TASK: State the number of lines in the material below that have "target" in them, without any other text.

#### ENTRIES SUPPLIED ####

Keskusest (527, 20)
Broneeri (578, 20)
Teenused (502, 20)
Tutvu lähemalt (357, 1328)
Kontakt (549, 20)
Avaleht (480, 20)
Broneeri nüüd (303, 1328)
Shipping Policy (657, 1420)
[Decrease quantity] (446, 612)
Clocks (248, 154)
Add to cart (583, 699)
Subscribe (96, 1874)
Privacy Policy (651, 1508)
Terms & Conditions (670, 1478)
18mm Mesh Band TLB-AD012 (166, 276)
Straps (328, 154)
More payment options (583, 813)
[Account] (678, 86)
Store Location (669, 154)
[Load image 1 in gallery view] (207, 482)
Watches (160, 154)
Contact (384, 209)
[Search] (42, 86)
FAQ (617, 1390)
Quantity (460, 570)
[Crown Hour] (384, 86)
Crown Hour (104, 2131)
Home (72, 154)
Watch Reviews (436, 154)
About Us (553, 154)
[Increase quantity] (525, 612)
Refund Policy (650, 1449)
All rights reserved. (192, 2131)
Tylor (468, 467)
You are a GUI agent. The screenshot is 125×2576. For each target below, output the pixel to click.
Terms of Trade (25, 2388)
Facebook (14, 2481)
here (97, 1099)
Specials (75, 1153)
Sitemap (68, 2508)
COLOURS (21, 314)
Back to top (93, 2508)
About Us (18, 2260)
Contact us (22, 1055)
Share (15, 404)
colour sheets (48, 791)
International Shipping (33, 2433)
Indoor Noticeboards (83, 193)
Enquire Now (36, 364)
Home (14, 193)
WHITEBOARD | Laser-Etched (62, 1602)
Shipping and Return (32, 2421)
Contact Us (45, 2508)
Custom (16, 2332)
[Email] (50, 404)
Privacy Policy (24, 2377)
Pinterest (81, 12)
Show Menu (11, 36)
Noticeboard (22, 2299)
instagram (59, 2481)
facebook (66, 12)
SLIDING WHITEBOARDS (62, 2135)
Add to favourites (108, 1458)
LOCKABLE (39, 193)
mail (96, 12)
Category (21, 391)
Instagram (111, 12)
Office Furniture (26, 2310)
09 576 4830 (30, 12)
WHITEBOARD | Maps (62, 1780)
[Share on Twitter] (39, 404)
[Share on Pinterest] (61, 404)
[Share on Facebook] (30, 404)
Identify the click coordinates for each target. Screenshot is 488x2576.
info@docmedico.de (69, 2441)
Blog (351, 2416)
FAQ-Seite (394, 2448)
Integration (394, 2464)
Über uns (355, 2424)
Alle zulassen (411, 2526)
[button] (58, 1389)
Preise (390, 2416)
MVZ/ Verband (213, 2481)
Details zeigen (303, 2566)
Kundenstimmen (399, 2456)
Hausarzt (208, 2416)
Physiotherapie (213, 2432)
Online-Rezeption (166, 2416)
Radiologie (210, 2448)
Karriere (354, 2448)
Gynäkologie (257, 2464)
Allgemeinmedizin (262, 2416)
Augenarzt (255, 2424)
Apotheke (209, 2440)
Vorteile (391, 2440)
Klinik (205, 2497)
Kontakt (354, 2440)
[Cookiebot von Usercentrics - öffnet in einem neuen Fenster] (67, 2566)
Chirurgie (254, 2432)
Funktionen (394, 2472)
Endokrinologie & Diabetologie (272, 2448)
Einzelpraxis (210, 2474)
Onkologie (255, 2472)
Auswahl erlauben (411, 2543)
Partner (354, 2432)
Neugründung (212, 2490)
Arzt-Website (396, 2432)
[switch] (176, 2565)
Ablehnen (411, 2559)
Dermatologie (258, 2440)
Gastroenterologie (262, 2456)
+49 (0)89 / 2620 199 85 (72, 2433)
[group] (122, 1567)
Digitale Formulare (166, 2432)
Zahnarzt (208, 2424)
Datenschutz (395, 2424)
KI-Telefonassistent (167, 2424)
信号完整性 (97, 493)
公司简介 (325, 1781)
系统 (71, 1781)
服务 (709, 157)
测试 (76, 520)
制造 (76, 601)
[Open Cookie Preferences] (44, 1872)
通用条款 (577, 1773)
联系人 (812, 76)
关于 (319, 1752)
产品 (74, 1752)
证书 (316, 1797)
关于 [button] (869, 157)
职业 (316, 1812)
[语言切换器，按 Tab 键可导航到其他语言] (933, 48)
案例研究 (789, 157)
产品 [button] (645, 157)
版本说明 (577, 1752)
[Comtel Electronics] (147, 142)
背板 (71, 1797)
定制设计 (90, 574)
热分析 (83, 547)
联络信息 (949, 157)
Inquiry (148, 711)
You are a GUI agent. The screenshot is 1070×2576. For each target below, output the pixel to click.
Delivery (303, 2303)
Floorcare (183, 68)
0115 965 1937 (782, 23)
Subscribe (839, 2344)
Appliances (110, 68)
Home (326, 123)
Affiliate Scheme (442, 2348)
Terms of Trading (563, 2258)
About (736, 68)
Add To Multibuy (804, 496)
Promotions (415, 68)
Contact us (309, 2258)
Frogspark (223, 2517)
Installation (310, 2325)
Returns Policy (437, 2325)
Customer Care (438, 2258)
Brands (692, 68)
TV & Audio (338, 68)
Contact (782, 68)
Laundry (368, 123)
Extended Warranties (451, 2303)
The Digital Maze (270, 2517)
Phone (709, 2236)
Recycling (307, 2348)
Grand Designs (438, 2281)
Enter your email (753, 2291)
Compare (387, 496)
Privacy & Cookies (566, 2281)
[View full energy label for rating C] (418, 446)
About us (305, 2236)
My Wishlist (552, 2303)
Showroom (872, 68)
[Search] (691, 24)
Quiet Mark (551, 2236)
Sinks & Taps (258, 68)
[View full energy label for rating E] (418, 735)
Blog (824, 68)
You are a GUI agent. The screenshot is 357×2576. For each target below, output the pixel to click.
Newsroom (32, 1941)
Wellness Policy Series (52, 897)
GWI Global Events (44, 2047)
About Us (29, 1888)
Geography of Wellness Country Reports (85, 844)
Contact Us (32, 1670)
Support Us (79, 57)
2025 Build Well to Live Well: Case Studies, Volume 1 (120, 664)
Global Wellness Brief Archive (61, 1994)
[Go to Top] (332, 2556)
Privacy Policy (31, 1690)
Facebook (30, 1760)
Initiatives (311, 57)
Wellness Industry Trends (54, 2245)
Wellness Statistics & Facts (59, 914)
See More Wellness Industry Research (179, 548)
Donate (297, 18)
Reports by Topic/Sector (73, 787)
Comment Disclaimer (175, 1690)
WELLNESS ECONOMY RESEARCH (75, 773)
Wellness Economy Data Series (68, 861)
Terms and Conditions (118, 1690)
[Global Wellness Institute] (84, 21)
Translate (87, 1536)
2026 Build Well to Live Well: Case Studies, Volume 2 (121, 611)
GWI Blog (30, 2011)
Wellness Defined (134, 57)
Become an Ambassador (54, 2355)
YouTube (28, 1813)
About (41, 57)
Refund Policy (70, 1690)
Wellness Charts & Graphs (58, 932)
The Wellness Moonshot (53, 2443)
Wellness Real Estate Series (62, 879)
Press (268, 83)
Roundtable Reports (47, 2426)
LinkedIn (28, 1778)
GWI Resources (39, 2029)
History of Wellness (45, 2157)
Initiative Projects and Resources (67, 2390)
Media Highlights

####

RESPONSE TO THE TASK: 4